Naturally, in the current climate of world events, I moved on to various dilemmas, such as whether governments should be able to assume control of the target marking system in times of emergency. The case for such a provision is that, for example, rioting would become much more manageable and less dangerous for all involved, since the police would simply roll a really big artificial policeman into the midst of the rioters and then set it as primary attack target. The crowd would then all stand around fruitlessly punching the giant inflatable rozzer until they eventually got the whole thing out of their system. However, such a system would have its flaws, such as if an enterprising group of young hackers took control of the system and caused a school field trip of young mothers and their children to go on a rampage and attack the local vicarage.
Expanding the thought experiment into the animal realm didn’t work either.

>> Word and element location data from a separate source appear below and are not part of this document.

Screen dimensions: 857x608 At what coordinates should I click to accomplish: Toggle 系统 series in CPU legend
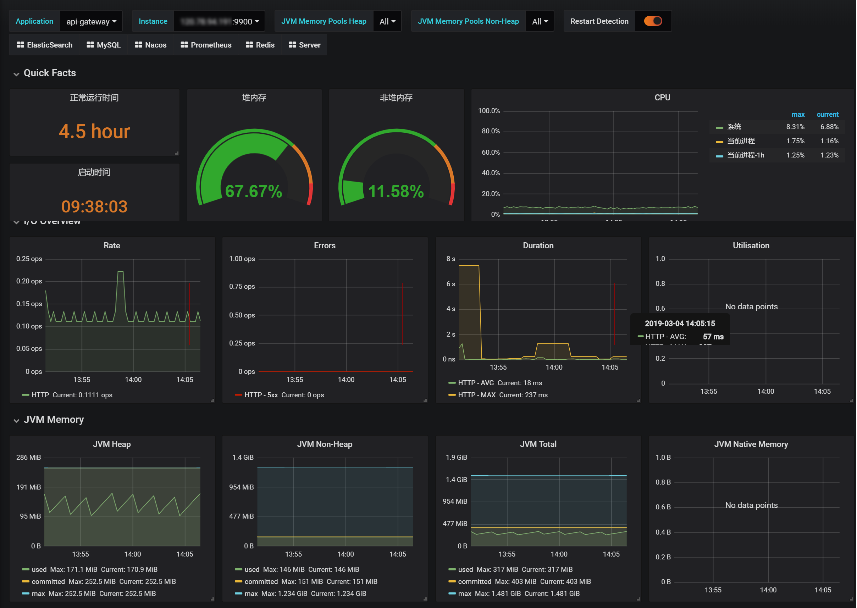(x=734, y=127)
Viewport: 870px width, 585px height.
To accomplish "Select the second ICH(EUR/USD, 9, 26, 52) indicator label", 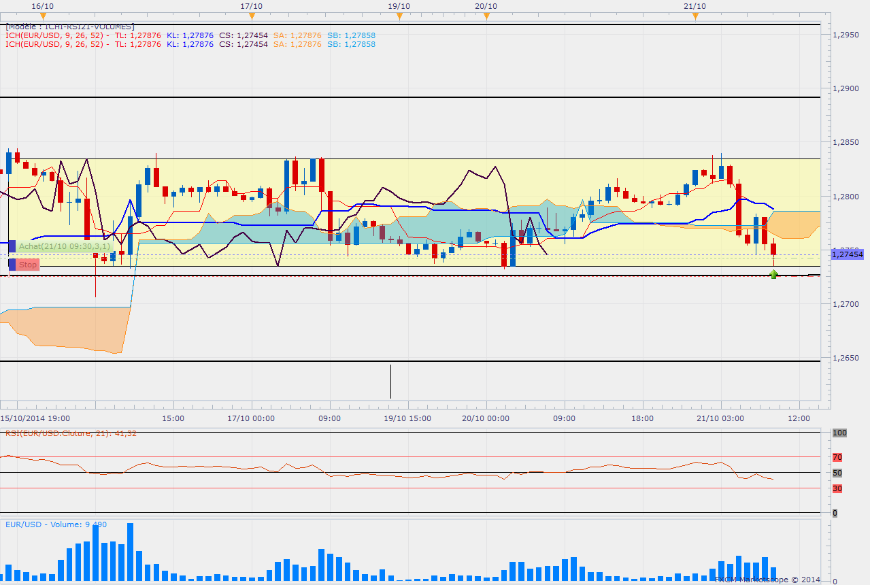I will 54,44.
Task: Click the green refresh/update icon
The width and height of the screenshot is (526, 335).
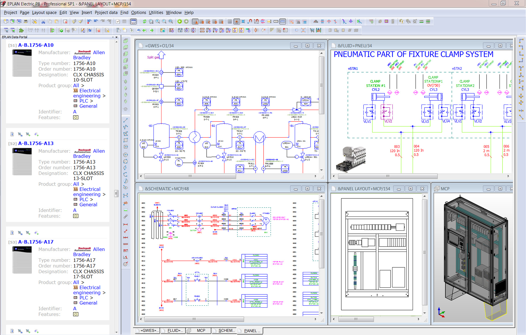Action: pyautogui.click(x=145, y=21)
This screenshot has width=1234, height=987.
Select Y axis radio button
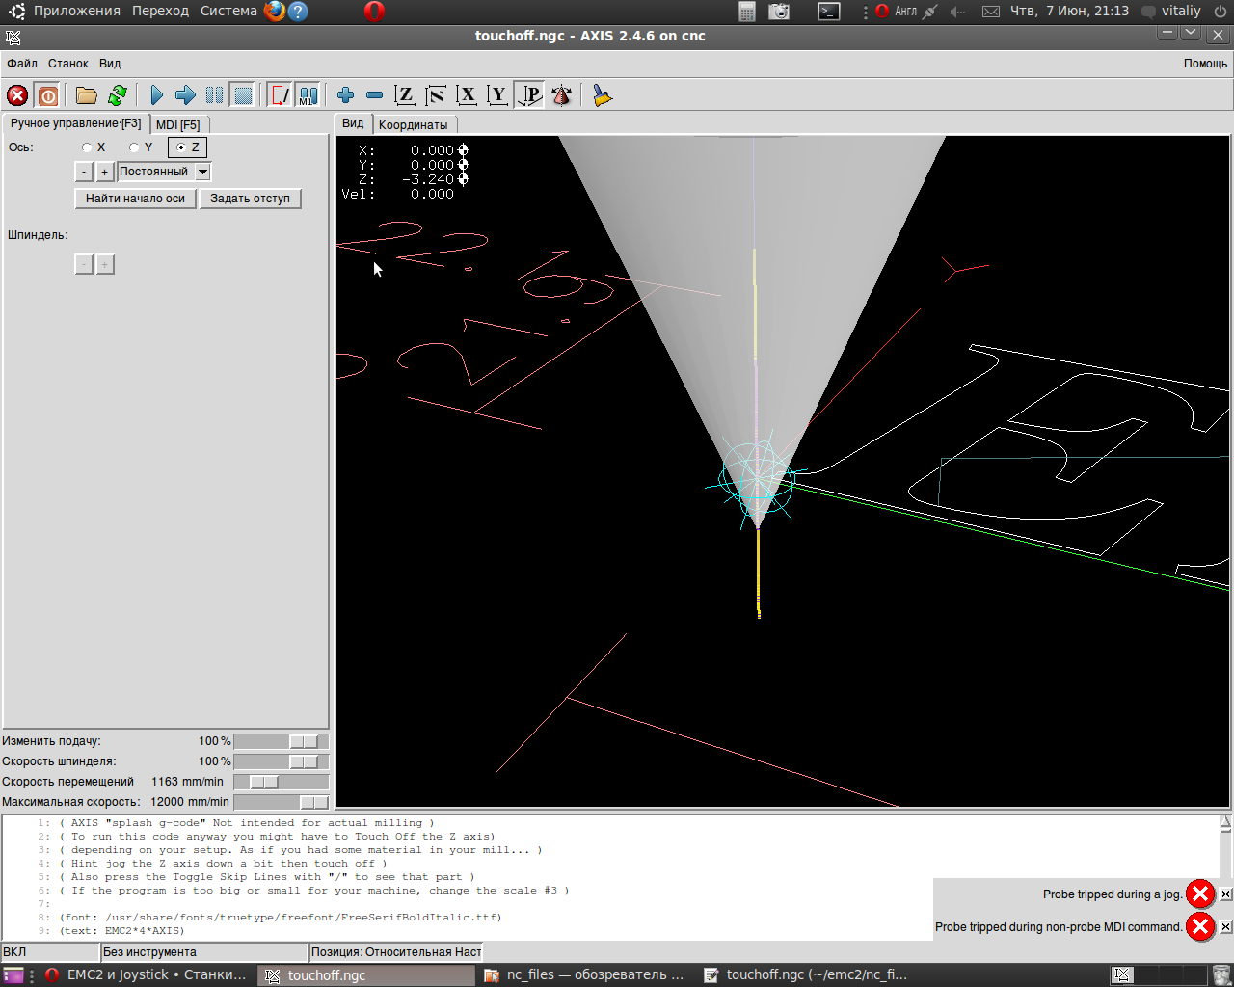click(135, 147)
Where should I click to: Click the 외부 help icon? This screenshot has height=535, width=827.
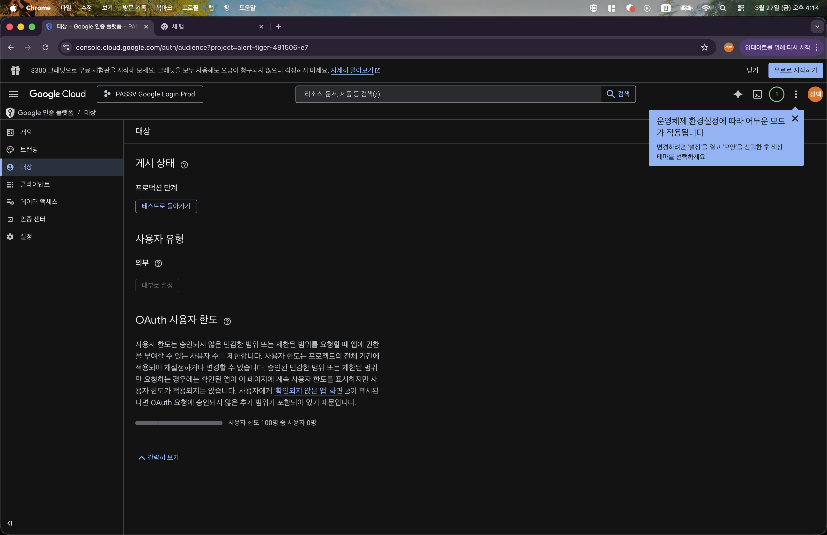tap(158, 264)
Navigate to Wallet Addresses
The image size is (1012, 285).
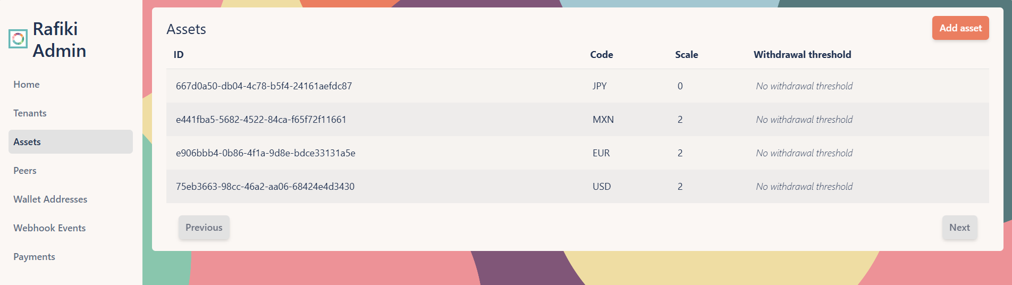point(50,199)
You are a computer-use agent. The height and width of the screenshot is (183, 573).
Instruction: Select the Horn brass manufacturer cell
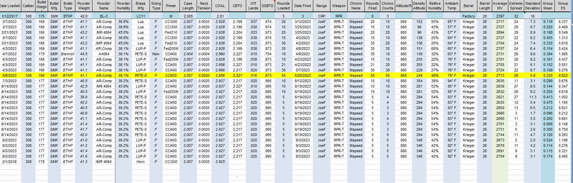tap(140, 162)
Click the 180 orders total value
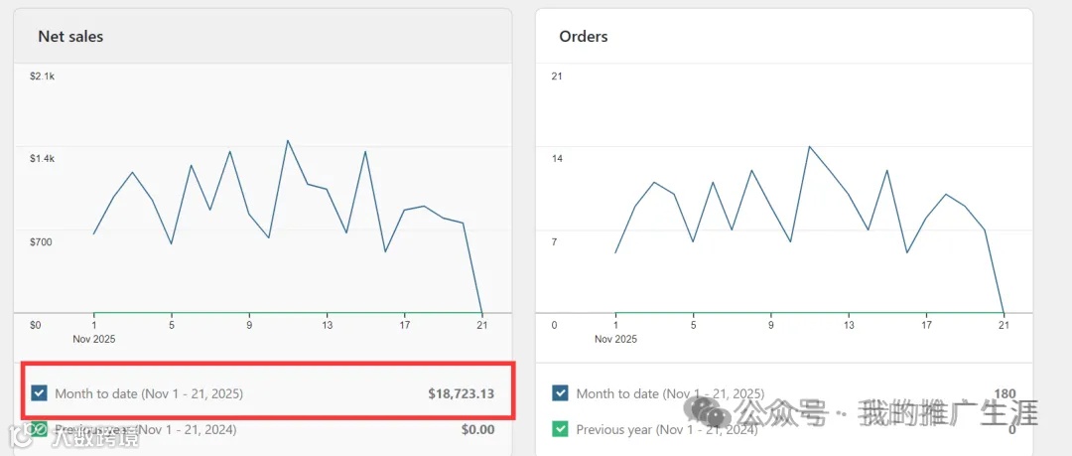Screen dimensions: 1072x456 pos(1004,393)
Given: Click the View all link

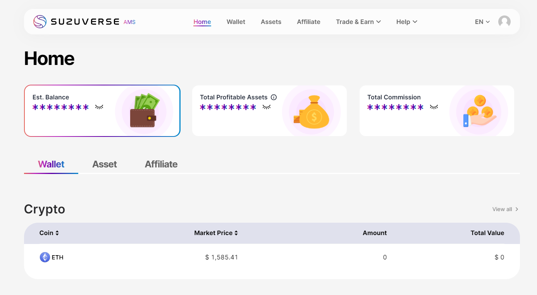Looking at the screenshot, I should coord(505,209).
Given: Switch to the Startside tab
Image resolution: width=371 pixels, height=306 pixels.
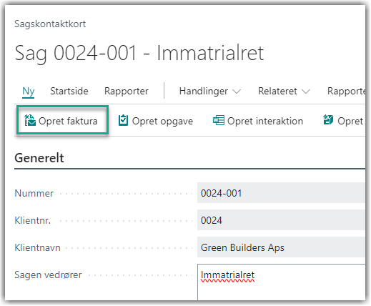Looking at the screenshot, I should tap(69, 92).
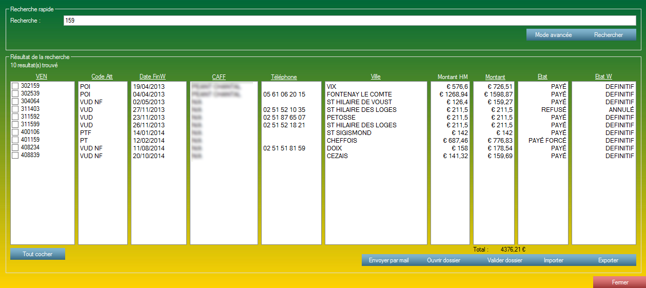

Dogs, for example, would simply mark every cat, squirrel, ball, stick, slipper and tail they saw as Primary Kill targets. Cats would naturally set a comprehensive and calculated set of target markers for one another, each expressing a diverse and eloquent set of uncommonly intelligent messages, and then ignore it all because curiosity got the better of them. Spiders would be constantly miffed at having to explain that their crowd control only works on flies and small insects, and that they couldn’t root a cow, no matter how ambitious the rest of the animal team were. And nobody would be able to make a wasp aggro the correct mob regardless of target markers; they are, and always will be, the bouncing hyperactive lolDPS of the animal kingdom.
I have often found myself wandering through town thinking to myself how raid markers and floating labels would make real life so much more efficient. In the end I decided to take things one step further, and now, on occasion, am found wearing a t-shirt emblazoned with the logo “/afk”.
I can picture a room full of MMO enthusiasts all with t-shirts with OLED screens on the chest, who are all communicating through emotes typed into a keypad linked to display on their t-shirt screens.